Annie did not reply. Constance rose, stretched herself slightly, and putting her papers together, laid them in orderly fashion in her desk.
“I shall get up early to-morrow,” she said, “and come down here and finish my paper. There is no time so good as before breakfast for brain-work.”
“Well, thank goodness, my attempt is quite finished,” said Annie.
“I suppose,” remarked Constance, “that Priscilla will get the prize. She is the cleverest of us all.”
“Oh, I’m not at all sure of that,” said Annie. “Priscie is clever, no doubt; but Mabel is clever too—very clever.”
“Mabel Lushington! What do you mean?”
“What I say. She is awfully clever when she takes pains.”
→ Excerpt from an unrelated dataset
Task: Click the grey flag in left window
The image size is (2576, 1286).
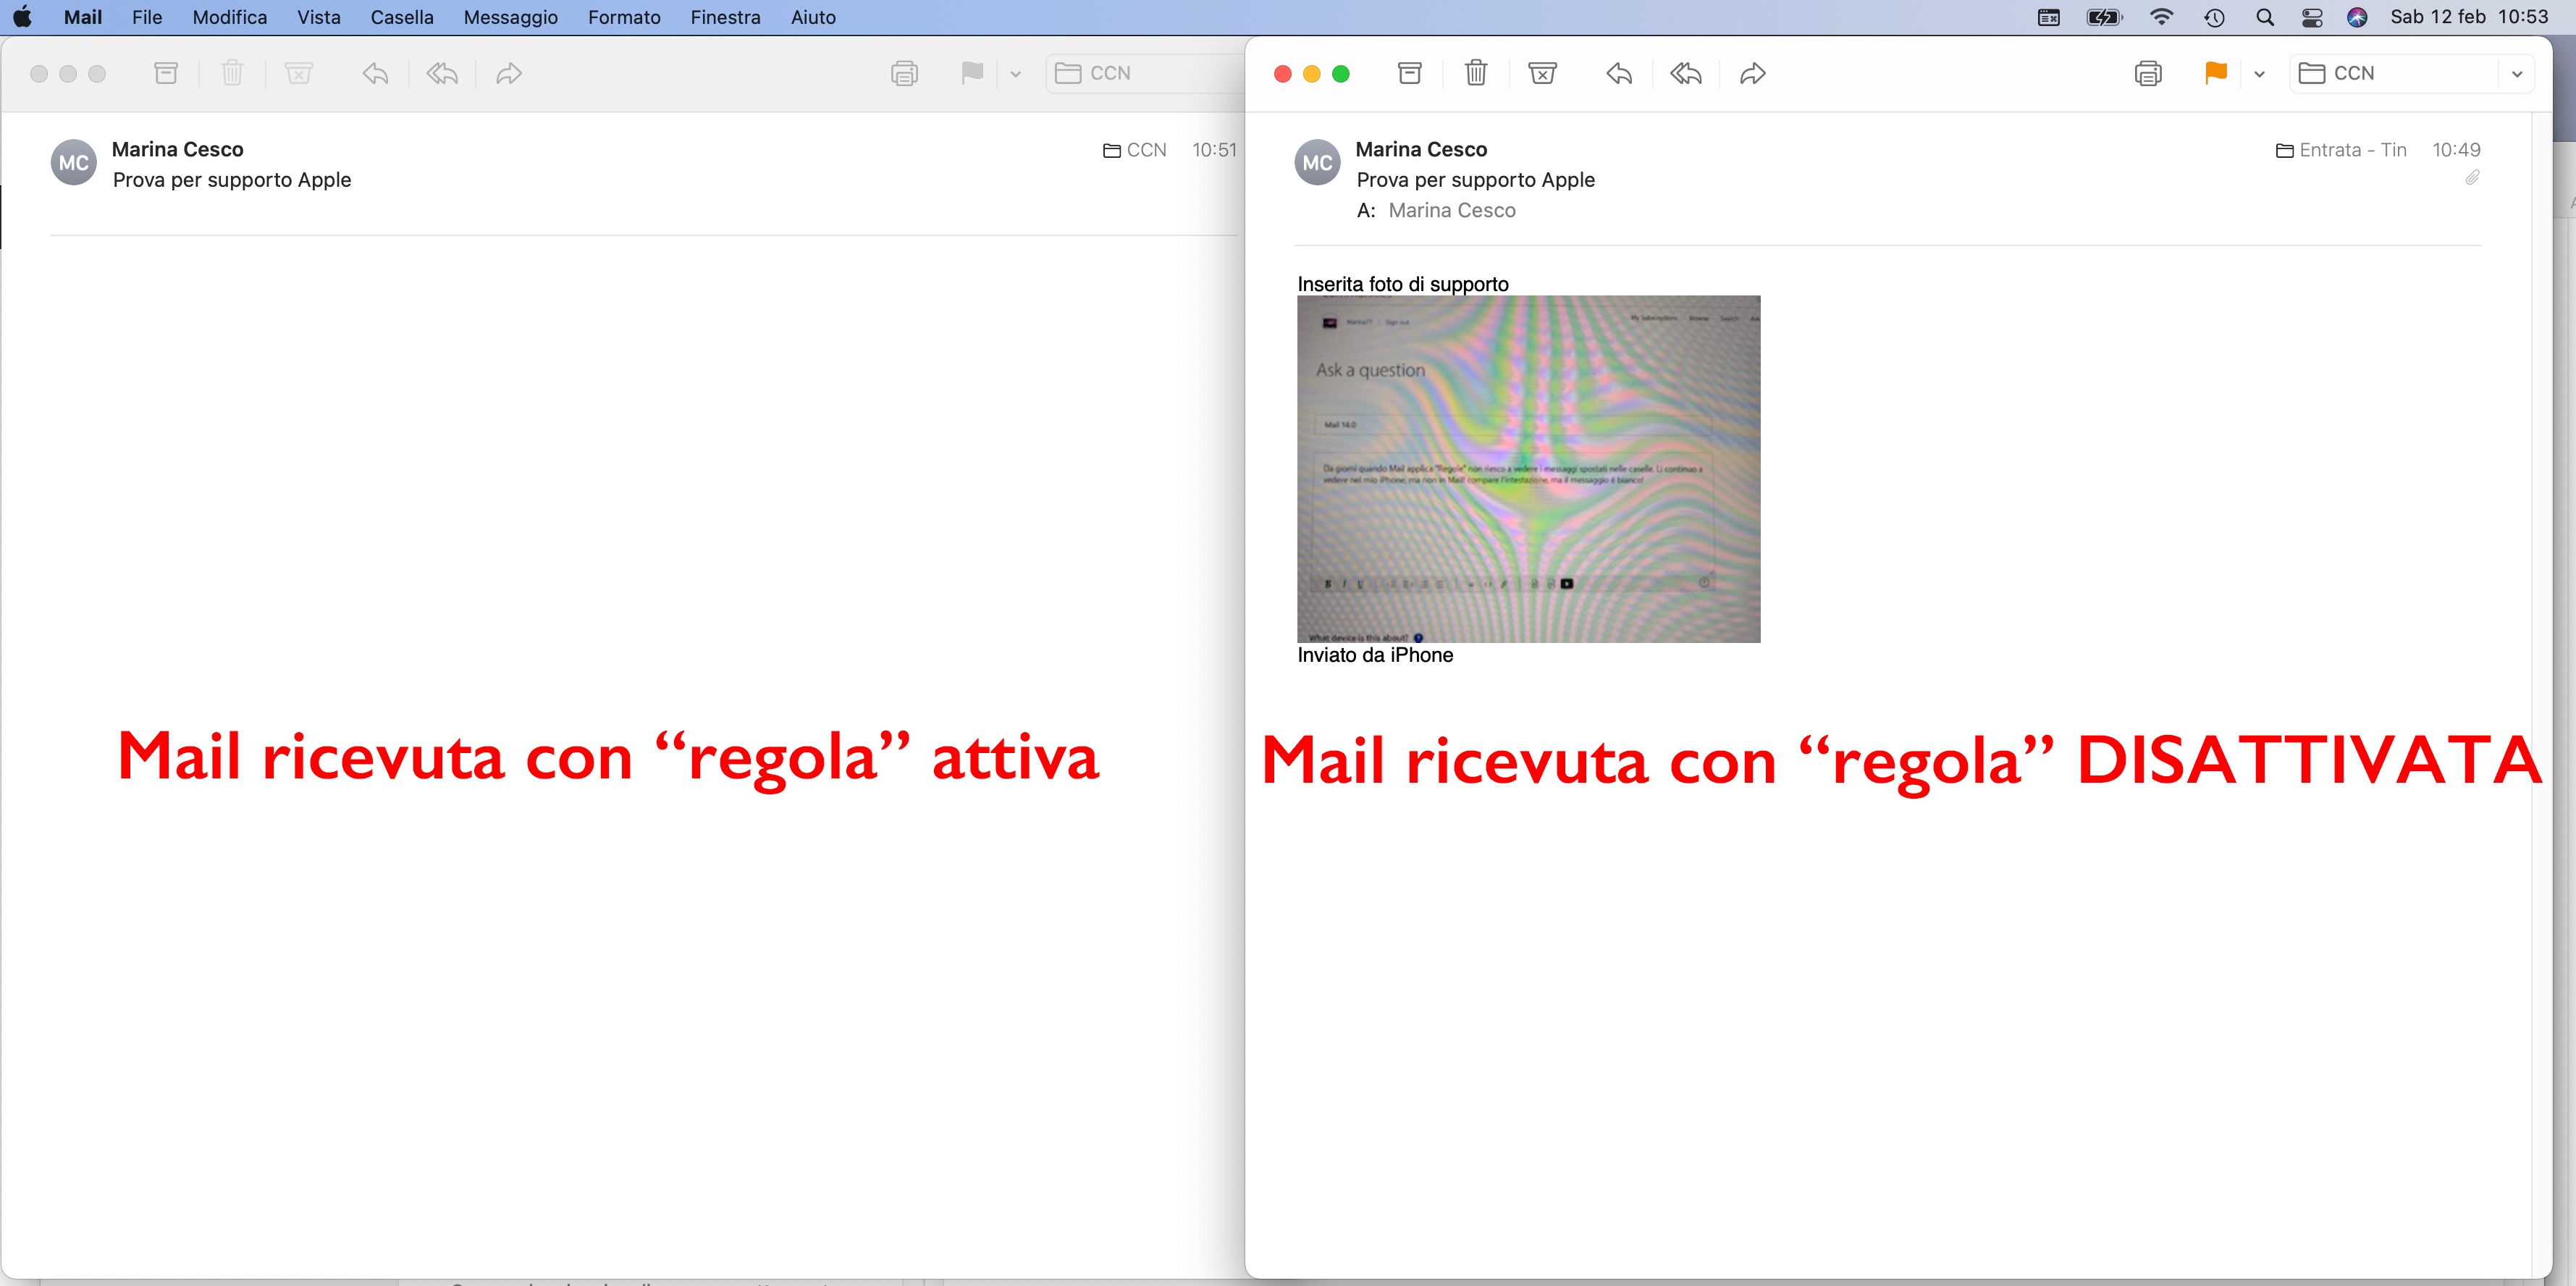Action: (x=971, y=73)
“I must say I have never found it out.”
“Well, I have,” said Annie, her cheeks brightening and her eyes growing deeper in hue, “and I will just tell you how. She is always scribbling poetry. I found her at her desk one day, and taxed her with it. She was frightfully annoyed, and begged and implored of me not to mention it, for she said she would be ragged by every one if it were discovered. Then she confessed that her one ambition was to be a poet. Isn’t it absurd? Just think of her, with her pretty, round, dimpled sort of face, a poet, forsooth! But, nevertheless, appearances deceive, and Mabel is a poet already. I should not be a scrap surprised if she did very well with such a subject as Idealism.”
“You astonish me!” said Constance. “She must be far cleverer than I gave her credit for; and her very genius in hiding all trace of her talent is much to be commended.”